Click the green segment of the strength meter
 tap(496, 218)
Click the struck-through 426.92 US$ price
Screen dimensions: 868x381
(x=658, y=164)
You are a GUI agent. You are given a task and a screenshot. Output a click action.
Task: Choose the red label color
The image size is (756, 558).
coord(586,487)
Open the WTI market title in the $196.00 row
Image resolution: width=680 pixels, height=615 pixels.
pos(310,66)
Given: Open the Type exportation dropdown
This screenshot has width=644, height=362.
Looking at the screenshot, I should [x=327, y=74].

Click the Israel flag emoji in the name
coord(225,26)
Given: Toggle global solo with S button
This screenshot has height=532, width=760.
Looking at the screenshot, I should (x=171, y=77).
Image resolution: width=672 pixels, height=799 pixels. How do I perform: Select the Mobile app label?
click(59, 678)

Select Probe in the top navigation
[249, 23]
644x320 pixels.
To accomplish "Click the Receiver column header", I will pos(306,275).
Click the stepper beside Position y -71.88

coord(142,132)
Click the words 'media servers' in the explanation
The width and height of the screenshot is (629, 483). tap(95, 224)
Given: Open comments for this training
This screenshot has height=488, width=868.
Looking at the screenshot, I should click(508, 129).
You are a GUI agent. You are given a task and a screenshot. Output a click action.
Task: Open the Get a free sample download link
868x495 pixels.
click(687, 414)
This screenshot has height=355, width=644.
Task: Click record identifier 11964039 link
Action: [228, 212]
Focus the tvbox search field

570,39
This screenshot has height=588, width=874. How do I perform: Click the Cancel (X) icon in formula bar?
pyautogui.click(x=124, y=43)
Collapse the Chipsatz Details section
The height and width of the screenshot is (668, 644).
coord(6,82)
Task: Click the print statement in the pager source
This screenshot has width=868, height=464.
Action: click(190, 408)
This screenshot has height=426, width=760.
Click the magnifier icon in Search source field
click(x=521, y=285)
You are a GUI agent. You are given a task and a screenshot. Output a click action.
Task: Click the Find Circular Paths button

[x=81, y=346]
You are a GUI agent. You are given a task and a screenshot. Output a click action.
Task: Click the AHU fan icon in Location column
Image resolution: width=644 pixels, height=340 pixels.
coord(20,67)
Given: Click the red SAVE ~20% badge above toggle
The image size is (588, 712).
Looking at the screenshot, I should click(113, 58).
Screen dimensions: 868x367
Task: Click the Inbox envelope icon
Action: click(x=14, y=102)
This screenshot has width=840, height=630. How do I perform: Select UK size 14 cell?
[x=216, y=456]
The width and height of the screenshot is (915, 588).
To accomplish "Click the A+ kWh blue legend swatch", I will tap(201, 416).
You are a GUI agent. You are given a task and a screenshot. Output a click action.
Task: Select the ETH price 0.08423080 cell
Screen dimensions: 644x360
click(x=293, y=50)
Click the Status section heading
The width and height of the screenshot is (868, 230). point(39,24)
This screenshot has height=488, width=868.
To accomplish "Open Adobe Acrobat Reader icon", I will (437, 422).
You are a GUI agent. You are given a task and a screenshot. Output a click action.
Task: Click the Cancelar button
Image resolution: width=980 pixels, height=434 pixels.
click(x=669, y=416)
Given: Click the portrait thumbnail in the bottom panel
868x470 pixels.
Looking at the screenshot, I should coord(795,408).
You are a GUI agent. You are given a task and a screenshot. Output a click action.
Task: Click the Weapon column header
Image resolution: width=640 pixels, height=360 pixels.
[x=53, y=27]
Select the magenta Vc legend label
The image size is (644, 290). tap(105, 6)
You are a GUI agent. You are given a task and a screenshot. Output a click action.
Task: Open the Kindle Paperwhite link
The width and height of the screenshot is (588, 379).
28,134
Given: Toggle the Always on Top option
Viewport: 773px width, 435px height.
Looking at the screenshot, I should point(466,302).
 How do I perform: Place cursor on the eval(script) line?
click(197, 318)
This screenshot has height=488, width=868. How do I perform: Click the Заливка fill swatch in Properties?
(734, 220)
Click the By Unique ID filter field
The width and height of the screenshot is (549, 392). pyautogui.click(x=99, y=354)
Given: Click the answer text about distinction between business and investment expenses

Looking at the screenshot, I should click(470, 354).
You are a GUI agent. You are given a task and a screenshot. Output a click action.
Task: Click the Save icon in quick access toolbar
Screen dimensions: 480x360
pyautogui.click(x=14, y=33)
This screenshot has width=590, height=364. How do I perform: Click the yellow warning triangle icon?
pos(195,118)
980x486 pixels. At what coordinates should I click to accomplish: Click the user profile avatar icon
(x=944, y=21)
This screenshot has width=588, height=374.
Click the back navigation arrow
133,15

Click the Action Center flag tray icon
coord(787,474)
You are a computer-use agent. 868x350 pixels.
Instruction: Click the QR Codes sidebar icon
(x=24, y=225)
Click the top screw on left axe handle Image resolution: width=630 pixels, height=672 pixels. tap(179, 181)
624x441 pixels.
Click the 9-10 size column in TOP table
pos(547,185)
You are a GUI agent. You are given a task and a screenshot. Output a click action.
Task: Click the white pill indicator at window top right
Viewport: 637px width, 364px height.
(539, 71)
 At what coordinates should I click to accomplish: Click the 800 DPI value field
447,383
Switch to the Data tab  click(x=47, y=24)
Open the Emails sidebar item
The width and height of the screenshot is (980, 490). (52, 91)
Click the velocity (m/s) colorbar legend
======
__Exercise__.
Only the lines from the opening of the material through the line with "Task: Choose the red label color" should be echoed, exactly as written.

__Task response__.
Click the green segment of the strength meter
 tap(496, 218)
Click the struck-through 426.92 US$ price
Screen dimensions: 868x381
(x=658, y=164)
You are a GUI agent. You are given a task and a screenshot. Output a click action.
Task: Choose the red label color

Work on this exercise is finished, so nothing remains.